Abstract: Agonist-induced regulation of adrenergic receptors (ARs) has an important role in controlling physiological functions in response to changes in catecholamine stimulation. We previously generated transgenic mice expressing phenylethanolamine N -methyltransferase (PNMT) under the control of a human dopamine β-hydroxylase gene promoter to switch catecholamine specificity from the norepinephrine phenotype to the epinephrine phenotype. In the present study, we first examined changes in catecholamine metabolism in peripheral tissues innervated by sympathetic neurons of the transgenic mice. In the transgenic target tissues, a high-level expression of PNMT led to a dramatic increase in the epinephrine levels, whereas the norepinephrine levels were decreased to 48.6–87.9% of the nontransgenic control levels. Analysis of plasma catecholamines in adrenalectomized mice showed large amounts of epinephrine derived from sympathetic neurons in the transgenic mice. Subsequently, we performed radioligand binding assays with (−)-[¹²⁵I]iodocyanopindolol to determine changes in binding sites of β-AR subtypes.

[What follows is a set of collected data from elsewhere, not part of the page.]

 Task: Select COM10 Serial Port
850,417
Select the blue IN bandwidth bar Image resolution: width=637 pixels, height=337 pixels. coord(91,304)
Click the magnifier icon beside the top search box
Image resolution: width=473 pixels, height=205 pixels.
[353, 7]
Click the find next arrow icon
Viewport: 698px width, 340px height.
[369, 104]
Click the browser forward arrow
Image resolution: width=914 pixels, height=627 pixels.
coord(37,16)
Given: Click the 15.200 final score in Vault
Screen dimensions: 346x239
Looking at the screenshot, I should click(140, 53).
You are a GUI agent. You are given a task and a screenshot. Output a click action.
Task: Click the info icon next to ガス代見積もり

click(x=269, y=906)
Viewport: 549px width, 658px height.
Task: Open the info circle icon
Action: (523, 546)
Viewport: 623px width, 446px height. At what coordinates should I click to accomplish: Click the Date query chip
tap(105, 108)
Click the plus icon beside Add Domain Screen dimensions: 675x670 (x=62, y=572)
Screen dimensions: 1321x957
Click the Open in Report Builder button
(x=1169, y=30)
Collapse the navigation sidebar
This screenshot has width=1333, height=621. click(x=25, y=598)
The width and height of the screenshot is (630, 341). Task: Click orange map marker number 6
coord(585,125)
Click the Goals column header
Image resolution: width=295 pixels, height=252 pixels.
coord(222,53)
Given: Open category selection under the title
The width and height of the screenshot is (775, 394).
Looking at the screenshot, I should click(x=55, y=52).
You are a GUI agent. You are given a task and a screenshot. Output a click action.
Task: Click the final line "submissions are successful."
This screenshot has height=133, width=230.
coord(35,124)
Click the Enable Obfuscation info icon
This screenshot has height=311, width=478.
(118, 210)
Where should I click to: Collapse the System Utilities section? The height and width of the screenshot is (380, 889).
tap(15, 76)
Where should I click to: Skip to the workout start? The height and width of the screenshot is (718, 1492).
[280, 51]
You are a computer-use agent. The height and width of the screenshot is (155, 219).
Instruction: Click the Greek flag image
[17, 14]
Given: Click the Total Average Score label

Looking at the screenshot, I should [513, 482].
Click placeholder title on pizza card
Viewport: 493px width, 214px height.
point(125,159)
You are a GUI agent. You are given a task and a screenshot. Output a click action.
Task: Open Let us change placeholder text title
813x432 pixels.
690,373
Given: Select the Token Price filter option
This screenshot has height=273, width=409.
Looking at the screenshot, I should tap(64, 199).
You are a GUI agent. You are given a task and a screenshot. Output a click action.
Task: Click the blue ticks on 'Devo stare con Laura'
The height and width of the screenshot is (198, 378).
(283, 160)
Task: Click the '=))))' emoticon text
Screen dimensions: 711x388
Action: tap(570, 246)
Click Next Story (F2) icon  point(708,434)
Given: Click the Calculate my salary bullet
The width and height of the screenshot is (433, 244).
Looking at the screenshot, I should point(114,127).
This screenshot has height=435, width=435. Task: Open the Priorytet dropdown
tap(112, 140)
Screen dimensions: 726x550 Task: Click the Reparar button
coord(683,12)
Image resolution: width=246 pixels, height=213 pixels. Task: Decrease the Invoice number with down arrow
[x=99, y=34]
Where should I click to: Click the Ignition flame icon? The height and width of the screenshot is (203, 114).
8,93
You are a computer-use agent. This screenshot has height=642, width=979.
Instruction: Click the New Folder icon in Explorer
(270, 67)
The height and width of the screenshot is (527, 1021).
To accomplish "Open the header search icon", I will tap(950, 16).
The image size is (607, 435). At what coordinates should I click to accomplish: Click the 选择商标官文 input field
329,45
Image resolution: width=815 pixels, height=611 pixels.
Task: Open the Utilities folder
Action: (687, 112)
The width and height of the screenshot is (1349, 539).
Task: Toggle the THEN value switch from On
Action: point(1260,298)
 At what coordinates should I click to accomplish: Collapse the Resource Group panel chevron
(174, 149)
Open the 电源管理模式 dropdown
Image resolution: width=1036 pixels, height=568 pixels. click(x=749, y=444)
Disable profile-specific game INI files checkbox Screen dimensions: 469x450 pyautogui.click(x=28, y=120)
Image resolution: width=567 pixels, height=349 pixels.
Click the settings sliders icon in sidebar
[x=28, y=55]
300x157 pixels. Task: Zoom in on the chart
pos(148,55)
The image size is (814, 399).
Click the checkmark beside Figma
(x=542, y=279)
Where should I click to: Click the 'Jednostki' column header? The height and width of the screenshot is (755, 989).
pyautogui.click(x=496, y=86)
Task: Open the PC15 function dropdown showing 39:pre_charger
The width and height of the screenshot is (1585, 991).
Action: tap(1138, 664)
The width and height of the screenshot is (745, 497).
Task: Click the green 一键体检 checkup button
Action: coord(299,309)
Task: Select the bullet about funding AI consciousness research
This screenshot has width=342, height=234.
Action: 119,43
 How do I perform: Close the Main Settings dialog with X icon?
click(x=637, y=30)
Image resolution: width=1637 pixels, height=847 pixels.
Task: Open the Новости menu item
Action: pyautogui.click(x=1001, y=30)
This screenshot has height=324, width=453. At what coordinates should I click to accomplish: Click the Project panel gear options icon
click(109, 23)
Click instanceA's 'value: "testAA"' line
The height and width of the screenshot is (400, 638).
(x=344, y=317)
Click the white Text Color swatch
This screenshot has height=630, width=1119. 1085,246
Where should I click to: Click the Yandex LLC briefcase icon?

In transgenic mice, the number of β2-AR binding sites was 56.4–74.9% of their nontransgenic values in the lung, spleen, submaxillary gland, and kidney, whereas the β1-AR binding sites were regulated in a different fashion among these tissues. Moreover, northern blot analysis of total RNA from the lung tissues showed that down-regulation of β2 binding sites was accompanied by a significant decrease in steady-state levels of the receptor mRNA. These results strongly suggest that alteration of catecholamine specificity in the transgenic sympathetic neurons leads to regulated expression of the β-AR subtypes in their target tissues.